(Entries supplied begins)

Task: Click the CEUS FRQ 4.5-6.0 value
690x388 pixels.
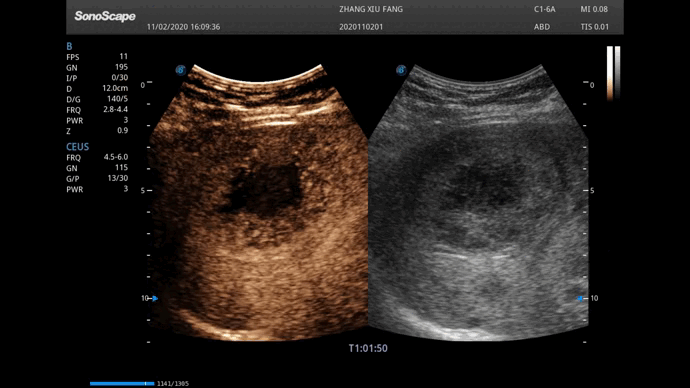Action: tap(116, 157)
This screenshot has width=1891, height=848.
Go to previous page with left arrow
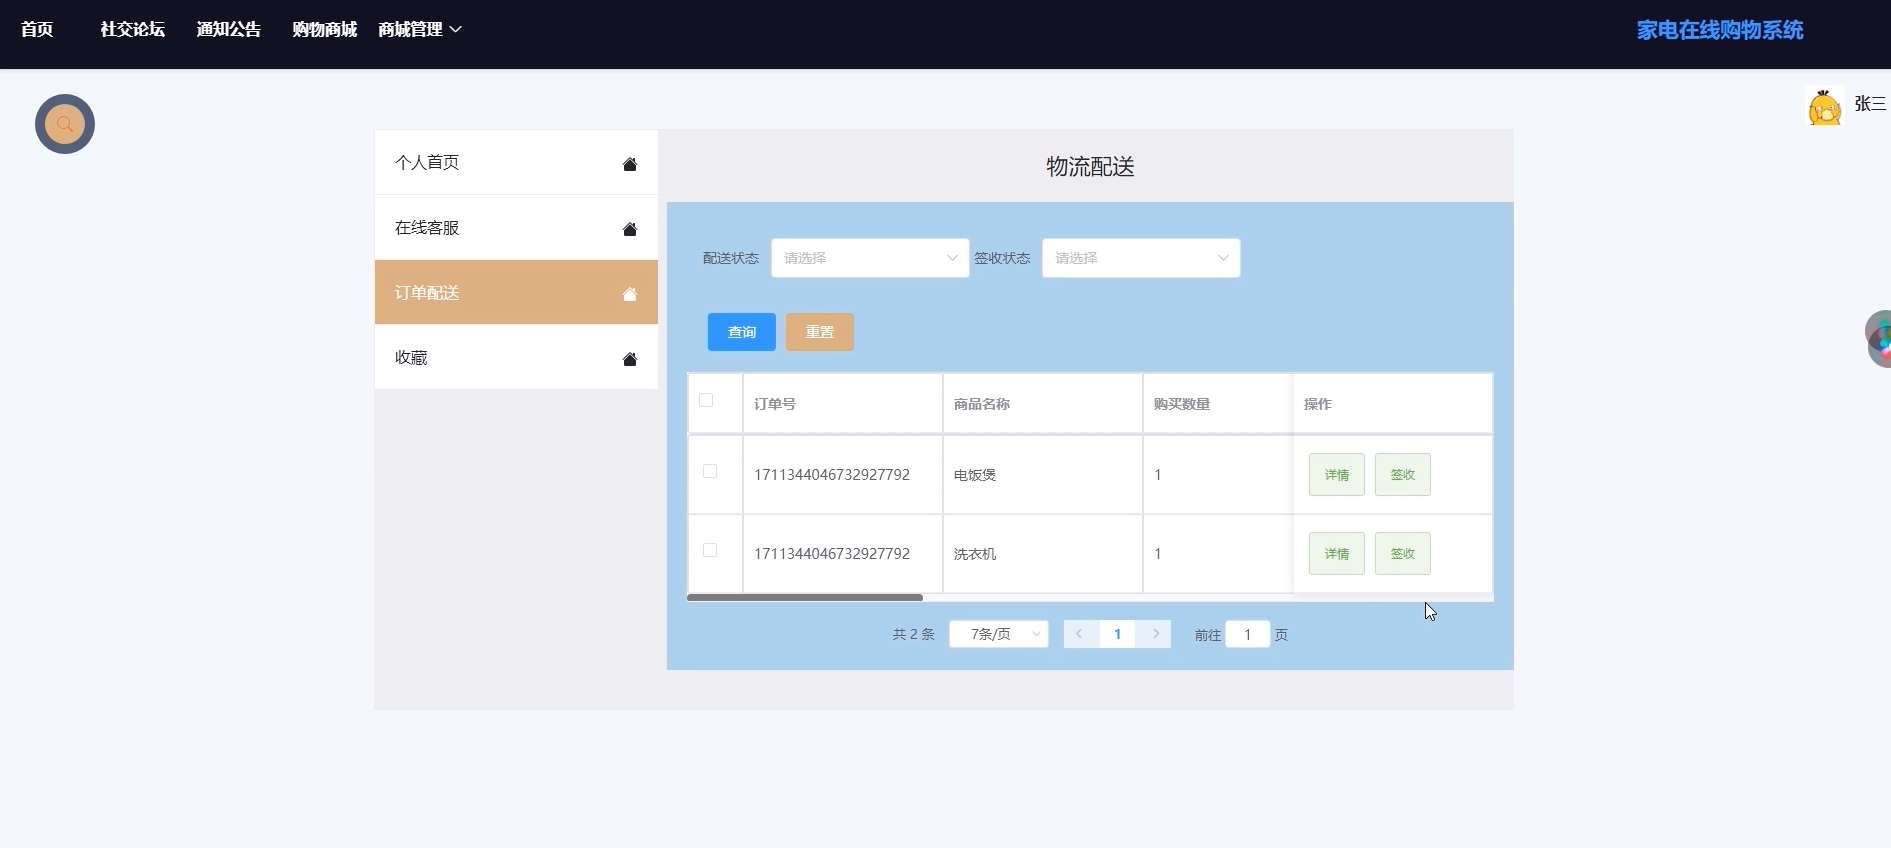1079,634
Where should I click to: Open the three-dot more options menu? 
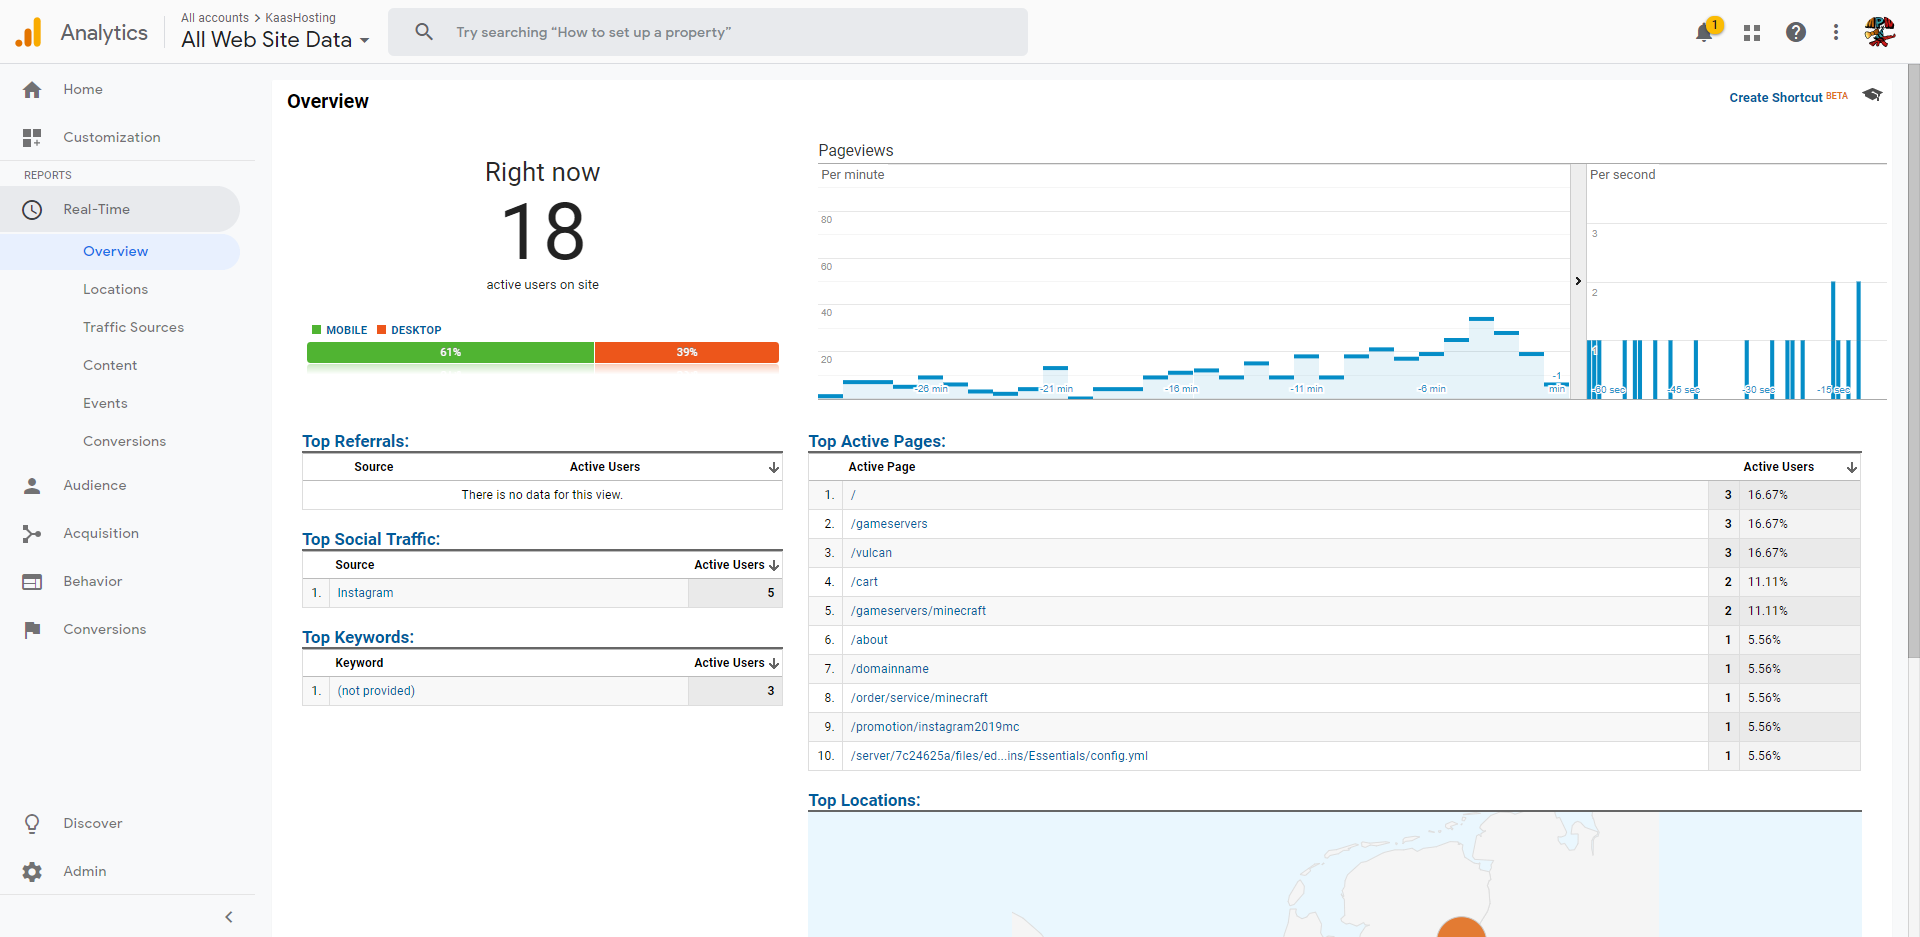click(x=1836, y=32)
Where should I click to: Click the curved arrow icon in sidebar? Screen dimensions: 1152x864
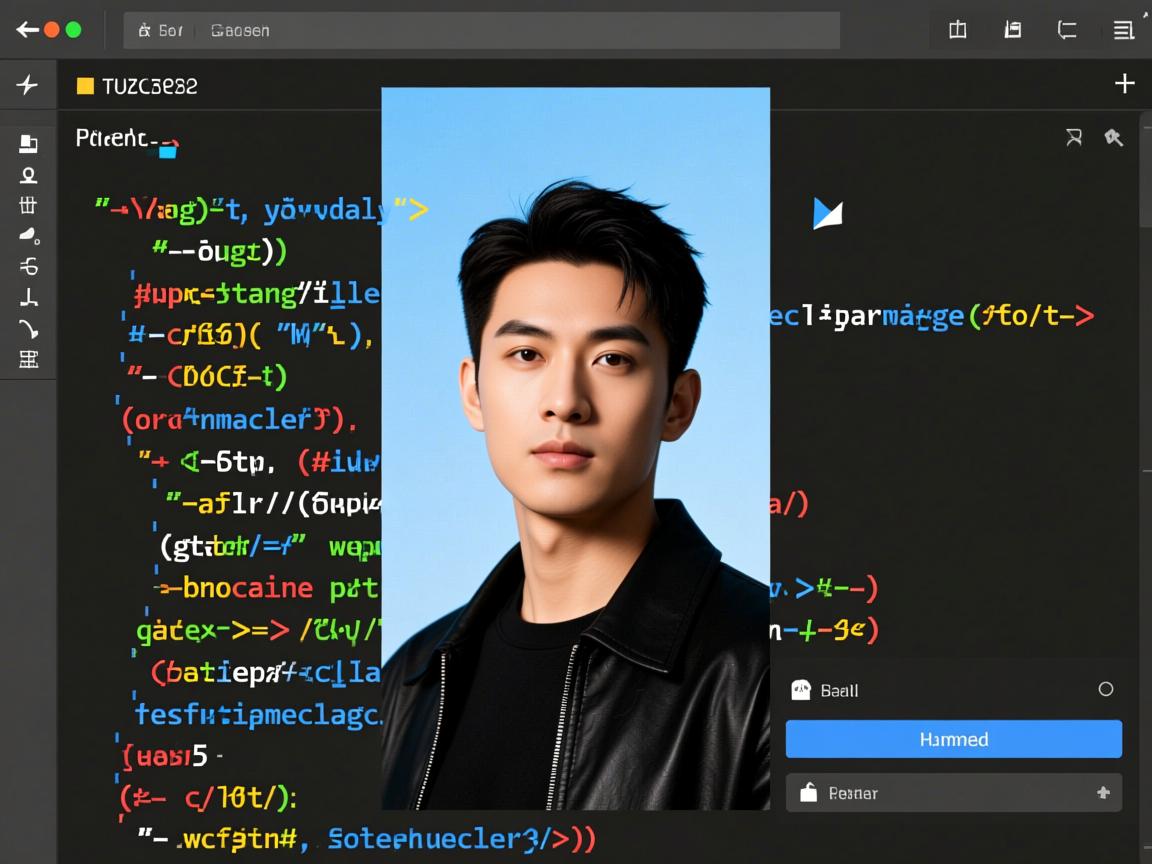28,329
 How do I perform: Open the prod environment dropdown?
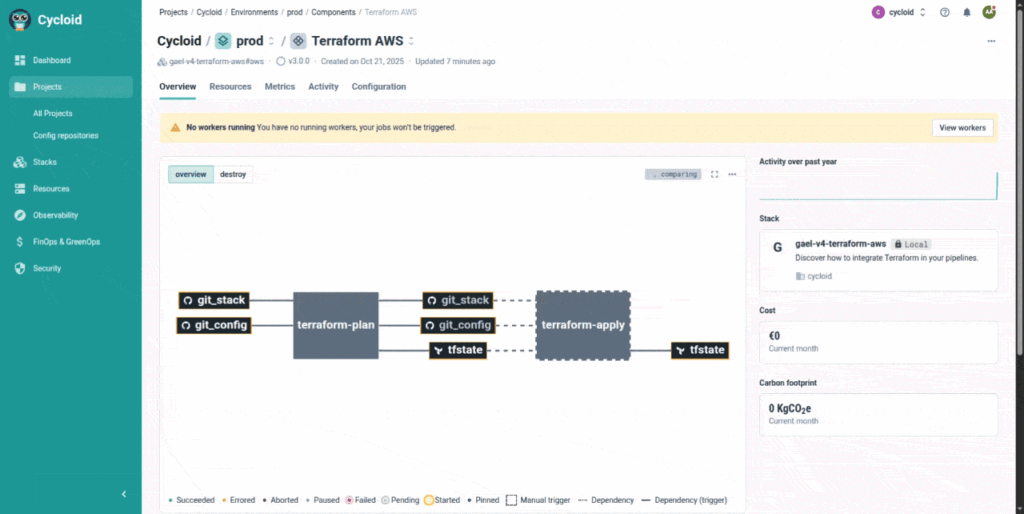click(271, 41)

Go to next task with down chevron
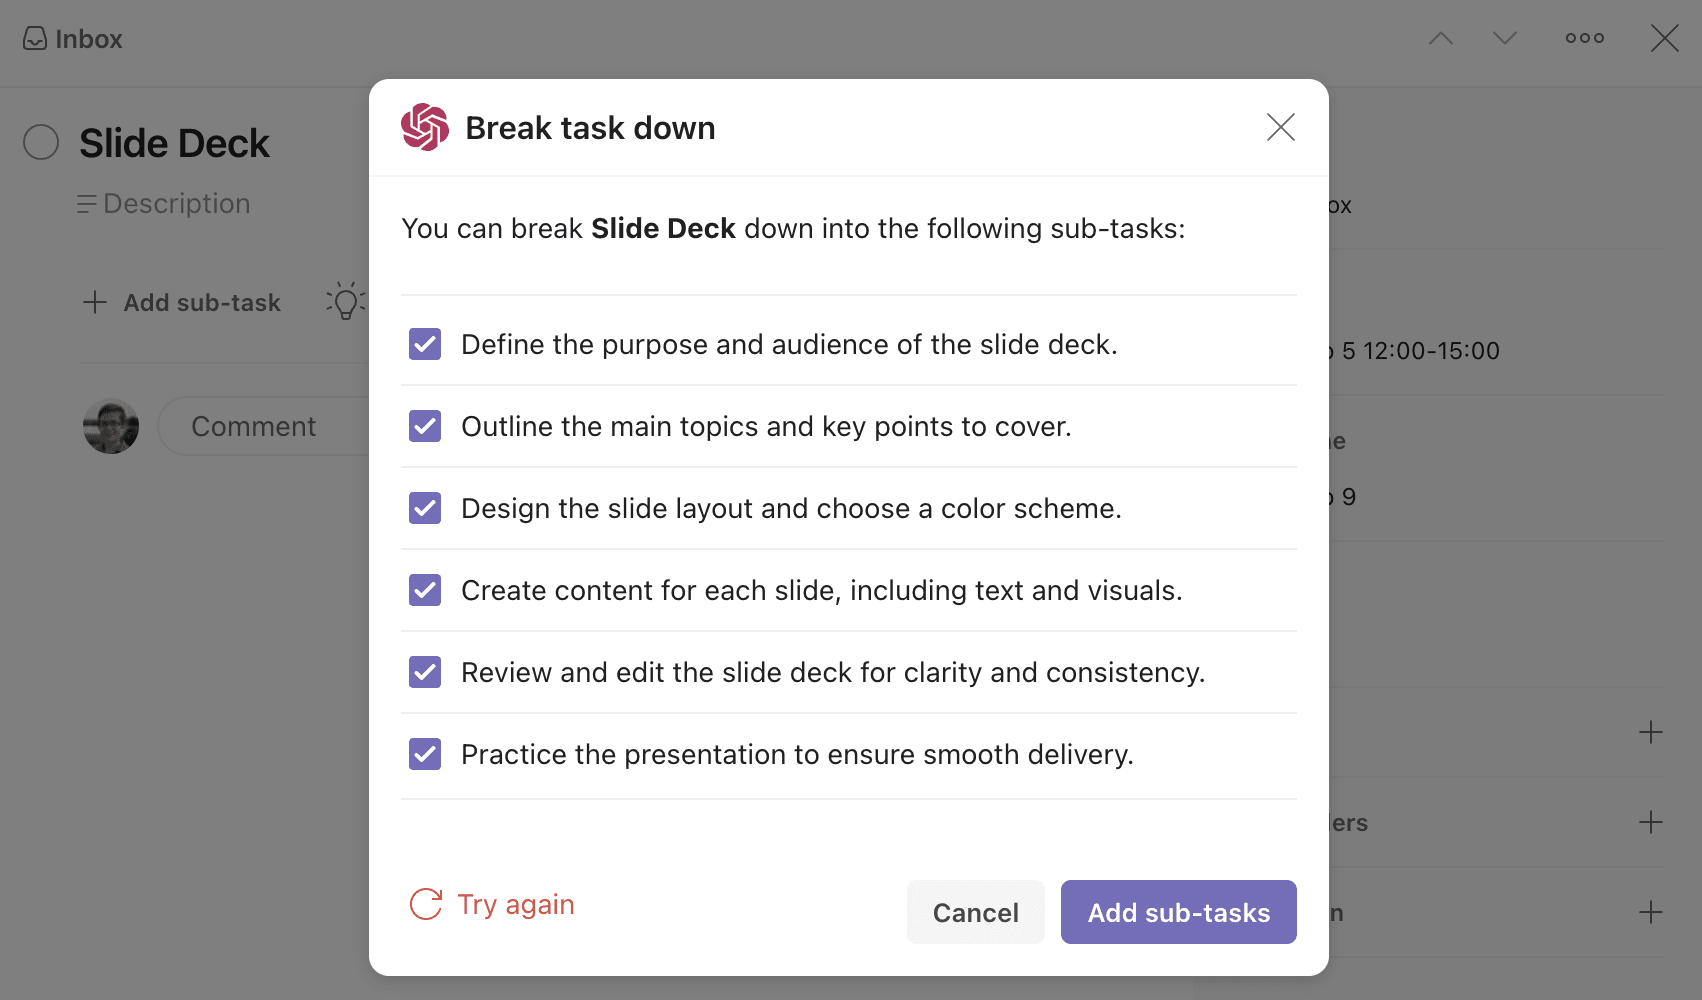(1505, 38)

(Entries supplied ends)

Exercise directions - The task calls for all records to be set down precisely, excluding any images.

Answer box -
Task: Click the CEUS FRQ 4.5-6.0 value
690x388 pixels.
Action: tap(116, 157)
This screenshot has width=1891, height=848.
Go to previous page with left arrow
1079,634
Where should I click to: Open the three-dot more options menu? 
click(x=1836, y=32)
Where should I click to: Click the curved arrow icon in sidebar? Screen dimensions: 1152x864
28,329
 How do I perform: Open the prod environment dropdown?
click(271, 41)

Go to next task with down chevron
(1505, 38)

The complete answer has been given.